Wednesday, August 18, 2010

Window of Insight #4: Chris Guillebeau

Time for another window of insight. This month, I interviewed the remarkable founder of The Art of Non-Conformity, Chris Guillebeau.  Chris lives an "unconventional life" and dedicates his life to helping others do the same. So how does the creative process inform his work?  Read on to find out...

1. How do you describe the work that you do?

I’m a writer, traveler, and entrepreneur who helps people live unconventional lives.

2. Did you set out to create guides to living an unconventional life, or did they come about unexpectedly?

It was an organic process. I started writing the AONC blog, and a bunch of people had a bunch of questions. For example, I’m on a quest to visit every country in the world, so naturally I fly a lot. Everyone asked how much I paid for tickets and how I was able to hack the system... so I wrote a guide. The same was true with self-employment and starting a microbusiness.

3. You have given the Unconventional Guides rather extraordinary names (A Brief Guide to World Domination, Build an Empire). What inspired them?

A good name evokes a good story. With World Domination, that is a free manifesto that outlines the way I see the world and how I think people can rise above some common challenges. With Empire Building Kit, the goal is to help people build a business in one year by doing one thing every day.

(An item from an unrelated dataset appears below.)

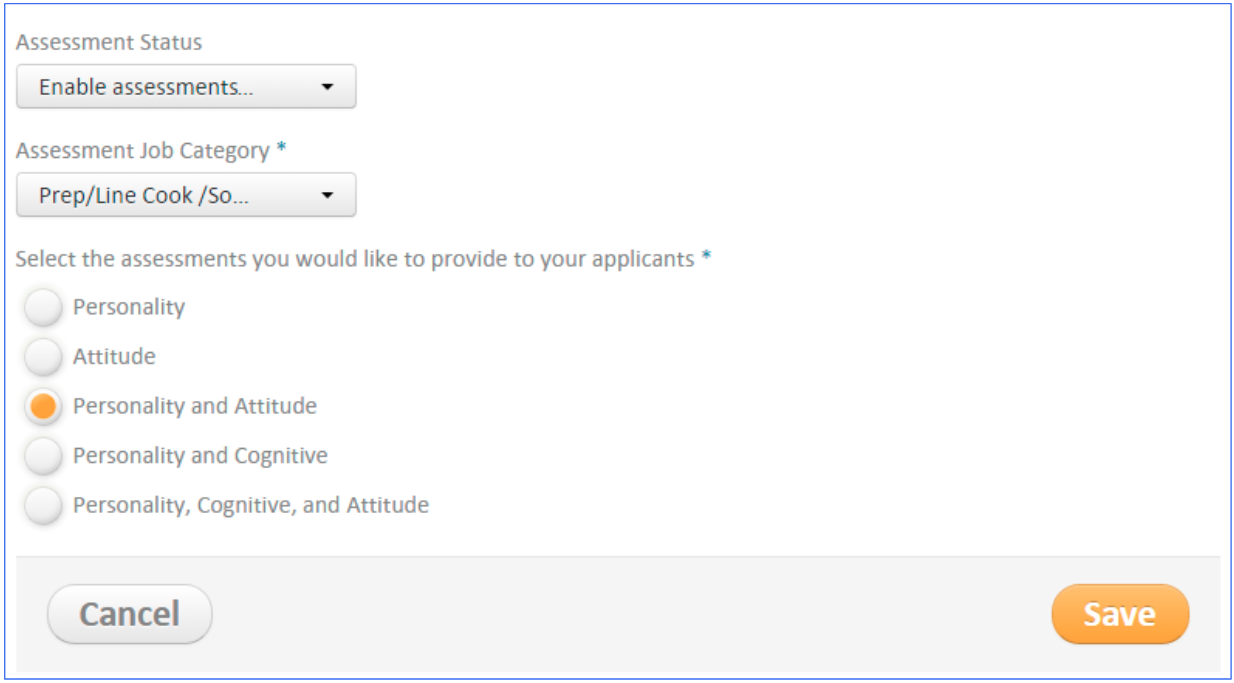The height and width of the screenshot is (683, 1234).
Task: Click the "Select the assessments" instruction text
Action: [x=355, y=259]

4. In a broader sense, what are your primary sources of inspiration? (for your work, travels, life)

I lived in West Africa for four years as a volunteer for a medical charity, and think often of the people that are still serving there while I’m traveling the world and drinking coffee. I’m also inspired by my readers — they have helped the project become much more significant than it initially was.

5. Can you describe how the creative process works for you? How does it contribute to your business? To your life?

I try to establish creativity as a guiding value. It’s like healthy eating or exercise — once you establish good lifestyle patterns, you can fall out of them for a day or two and it’s OK. But beyond that, you’re going to feel bad and begin craving the healthy lifestyle again. So the same is true with creativity — every day I think, what am I going to deliver today? What will be different at the end of the day compared to the beginning? And so on — it’s a good kind of addiction, I think.

6. What is the most challenging part of the creative (entrepreneurial) process for you?

Avoiding distractions. Wait, what was that again...?

7. What is the most rewarding part of the creative process?

1) Completing something, even something small — it’s always nice to get something out the door.

2) Hearing from readers about how something I’ve done has affected their lives in a positive way. It’s hard to beat that!

8. At what point do you feel that you have succeeded with a creative endeavor?

Well, I don’t like to rest on success — I think it’s important to always keep looking ahead to the next thing. So when I’m done with an endeavor, I’m already thinking about the next one. But having said that, what I mentioned above about getting good feedback from readers or customers — that definitely has an element of success to it.

9. Anything else you would like to add?

Thanks so much for featuring AONC! I’m grateful and appreciative.


My pleasure, Chris.  Thanks for providing so many people with so much inspiration.